Photosynthesis - Technical Terms
Phosphorylation - Adding phosphate to a molecule, e.g. ADP is phosphorylated to ATP
Photophosphorylation - Adding phosphate to a molecule using light.
Photolysis - The splitting (lysis) of a molecule using light (photo) energy
Hydrolysis - The splitting (lysis) of a molecule using water (hydro), e.g. ATP is hydrolysed to ADP
Redox reactions - reactions that involve oxidation and reduction
Reduced - It has gained electrons and may have gained hydrogen or lost oxygen
Oxidised - It has lost electrons and may have lost hydrogen or gained oxygen
OILRIG - Oxidation Is Loss, Reduction is Gain
Coenzyme - Molecule that aids the function of an enzyme, e.g. NADP
Structure of a chloroplast
Chloroplasts are small, flattened organelles found in plant cells.

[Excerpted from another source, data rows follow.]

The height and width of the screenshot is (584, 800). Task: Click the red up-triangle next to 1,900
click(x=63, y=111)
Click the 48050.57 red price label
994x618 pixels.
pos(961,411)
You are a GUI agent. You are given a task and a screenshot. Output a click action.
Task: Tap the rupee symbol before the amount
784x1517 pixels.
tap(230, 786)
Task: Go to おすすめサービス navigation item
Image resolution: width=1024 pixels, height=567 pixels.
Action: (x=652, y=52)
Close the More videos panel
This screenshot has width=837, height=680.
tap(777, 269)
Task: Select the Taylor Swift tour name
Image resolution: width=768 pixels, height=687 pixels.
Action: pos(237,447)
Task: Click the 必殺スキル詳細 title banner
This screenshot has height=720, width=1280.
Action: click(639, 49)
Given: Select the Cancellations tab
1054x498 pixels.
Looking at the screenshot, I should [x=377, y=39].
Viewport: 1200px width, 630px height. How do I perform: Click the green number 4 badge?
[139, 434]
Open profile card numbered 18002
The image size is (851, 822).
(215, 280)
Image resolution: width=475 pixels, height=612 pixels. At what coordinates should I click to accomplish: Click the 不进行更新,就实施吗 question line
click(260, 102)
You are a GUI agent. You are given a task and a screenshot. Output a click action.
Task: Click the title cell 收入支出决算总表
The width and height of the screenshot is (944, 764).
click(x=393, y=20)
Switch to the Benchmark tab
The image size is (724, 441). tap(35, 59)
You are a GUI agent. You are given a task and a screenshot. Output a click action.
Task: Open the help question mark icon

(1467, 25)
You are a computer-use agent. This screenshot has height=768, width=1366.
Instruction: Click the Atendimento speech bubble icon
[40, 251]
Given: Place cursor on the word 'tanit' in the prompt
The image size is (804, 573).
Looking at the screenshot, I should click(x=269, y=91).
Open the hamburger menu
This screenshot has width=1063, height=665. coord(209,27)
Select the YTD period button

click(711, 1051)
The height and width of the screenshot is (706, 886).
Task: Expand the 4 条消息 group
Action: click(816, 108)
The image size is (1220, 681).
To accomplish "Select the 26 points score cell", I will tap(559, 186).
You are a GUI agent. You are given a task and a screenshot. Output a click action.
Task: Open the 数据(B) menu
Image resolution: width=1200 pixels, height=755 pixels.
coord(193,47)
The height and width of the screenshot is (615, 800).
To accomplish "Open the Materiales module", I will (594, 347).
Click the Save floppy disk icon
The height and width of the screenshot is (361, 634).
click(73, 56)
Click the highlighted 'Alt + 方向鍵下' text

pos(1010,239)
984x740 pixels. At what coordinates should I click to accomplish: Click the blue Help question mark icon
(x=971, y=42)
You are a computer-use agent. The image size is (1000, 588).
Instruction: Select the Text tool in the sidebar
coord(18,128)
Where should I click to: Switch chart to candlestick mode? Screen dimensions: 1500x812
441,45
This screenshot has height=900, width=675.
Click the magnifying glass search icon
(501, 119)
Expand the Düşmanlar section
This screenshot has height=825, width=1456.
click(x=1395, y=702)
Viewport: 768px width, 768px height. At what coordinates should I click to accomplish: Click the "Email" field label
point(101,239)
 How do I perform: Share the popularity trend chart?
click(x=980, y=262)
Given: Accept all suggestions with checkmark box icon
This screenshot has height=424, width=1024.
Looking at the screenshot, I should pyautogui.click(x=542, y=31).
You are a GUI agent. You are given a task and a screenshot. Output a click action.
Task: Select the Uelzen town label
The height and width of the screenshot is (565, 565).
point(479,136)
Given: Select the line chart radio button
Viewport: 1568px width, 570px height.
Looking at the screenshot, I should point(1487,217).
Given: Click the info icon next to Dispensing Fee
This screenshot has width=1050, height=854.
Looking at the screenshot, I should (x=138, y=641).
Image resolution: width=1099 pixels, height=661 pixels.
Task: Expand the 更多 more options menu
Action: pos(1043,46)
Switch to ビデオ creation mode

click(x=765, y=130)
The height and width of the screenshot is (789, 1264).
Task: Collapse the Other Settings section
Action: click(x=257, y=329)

Chloroplasts have a double membrane called the chloroplast envelope.
Thylakoids (fluid-filled sacs) are stacked up in the chloroplasts into structures called grana (singular = granum). The grana are linked together by bits of thylakoid membrane called lamelle (singular = lamella).
Chloroplasts contain photosynthetic pigments (e.g. chlorophyll a, chlorophyll b and carotene). These are coloured substances that absorb the light energy needed for photosynthesis. They are found in the thylakoid membranes attached to proteins. Together these create photosystems.
There are two photosystems used by plants Photosystem II and Photosystem I. They absorb light at different wavelengths: 680nm and 700nm respectively.
Contained within the inner membrane of the chloroplast and surrounding the thylakoids is a gel-like substance called the stroma. It contains enzymes, sugars, organic acids and oil droplets which store non-carbohydrate organic material.